Ia mengatakan, sejak awal bakal calon presiden (capres) Joko Widodo (Jokowi) maupun Prabowo ingin mengangkat duet antara nasionalis dengan religius. Karena itu, diadakan Ijtima Ulama yang merekomendasikan nama-nama ulama untuk mendampingi Prabowo.
"Itu misinya, antara ulama umara. Kalau di Jokowi kan jelas, ada Ma'ruf Amin. Sementara prabowo dari awal ingin mengakomodasi dirinya dengan ulama. Ijtima Ulama," kata dia saat dihubungi Republika.co.id, Senin (17/9).
Namun, adanya dinamika politik tidak memungkinkan Prabowo mengusung ulama sebagai pasangannya. Sementara, kehadiran Sandiaga Uno dinilai tak mampu mengangkat branding ulama.

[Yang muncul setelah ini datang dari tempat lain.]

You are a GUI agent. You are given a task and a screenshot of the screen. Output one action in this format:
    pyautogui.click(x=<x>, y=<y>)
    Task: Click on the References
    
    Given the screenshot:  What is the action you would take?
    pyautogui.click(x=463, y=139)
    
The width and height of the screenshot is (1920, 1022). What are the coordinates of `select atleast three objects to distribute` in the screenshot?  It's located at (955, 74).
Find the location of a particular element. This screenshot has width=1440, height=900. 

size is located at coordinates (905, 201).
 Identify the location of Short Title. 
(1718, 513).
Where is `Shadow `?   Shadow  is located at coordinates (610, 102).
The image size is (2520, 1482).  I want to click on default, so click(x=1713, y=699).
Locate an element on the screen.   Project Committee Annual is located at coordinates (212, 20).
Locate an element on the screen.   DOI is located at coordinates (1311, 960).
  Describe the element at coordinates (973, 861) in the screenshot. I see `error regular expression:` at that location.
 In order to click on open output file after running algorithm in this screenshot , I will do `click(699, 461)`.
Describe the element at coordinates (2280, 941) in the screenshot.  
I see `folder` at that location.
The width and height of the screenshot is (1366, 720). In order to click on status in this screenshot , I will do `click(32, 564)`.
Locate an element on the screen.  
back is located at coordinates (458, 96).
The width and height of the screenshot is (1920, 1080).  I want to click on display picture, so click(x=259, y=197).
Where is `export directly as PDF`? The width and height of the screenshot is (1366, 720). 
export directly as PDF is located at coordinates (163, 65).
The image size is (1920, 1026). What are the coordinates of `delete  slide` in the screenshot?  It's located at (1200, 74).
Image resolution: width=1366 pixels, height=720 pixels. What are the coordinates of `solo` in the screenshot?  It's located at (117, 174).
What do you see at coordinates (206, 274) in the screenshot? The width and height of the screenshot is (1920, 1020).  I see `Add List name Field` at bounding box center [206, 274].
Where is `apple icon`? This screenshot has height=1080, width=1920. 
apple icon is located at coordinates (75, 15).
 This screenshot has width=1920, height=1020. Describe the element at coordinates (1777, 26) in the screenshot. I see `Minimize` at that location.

"Branding ulama umara ini ingin tetap diusung oleh pasangan prabowo-sandiaga. Ijtima Ulama II mengukuhkan posisi itu," kata dia.
Menurut Ari, tren ulama umara muncul bukan tanpa sebab. Menguatnya politik identitas dan mayoritas penduduk Indonesia yang beragama Islam menjadi salah satu alasannya.
Karena itu, kata dia, ulama umara merupakan representasi dari tokoh nasionalis dan religius yang bisa membawa bangsa lebih maju. "Untuk tetap mengakomodasi narasi besar ini, Ijtima Ulama menjadi penting. Karena memang tren politik di dalam negeri sedang mengarah ke sana," ujar dia.
Meski begitu, kata dia, yang menjadi pekerjaan berat adalah menjaga keadaban publik agar tidak terjadi polarisasi di masyarakat. Pasalnya, elite politik sering kali terjerumus pada model politik identitas.
"Jangan sampai kita terjerumus pada model eksploitasi politik identitas yang membuat pembelahan di masyarakat," kata dia.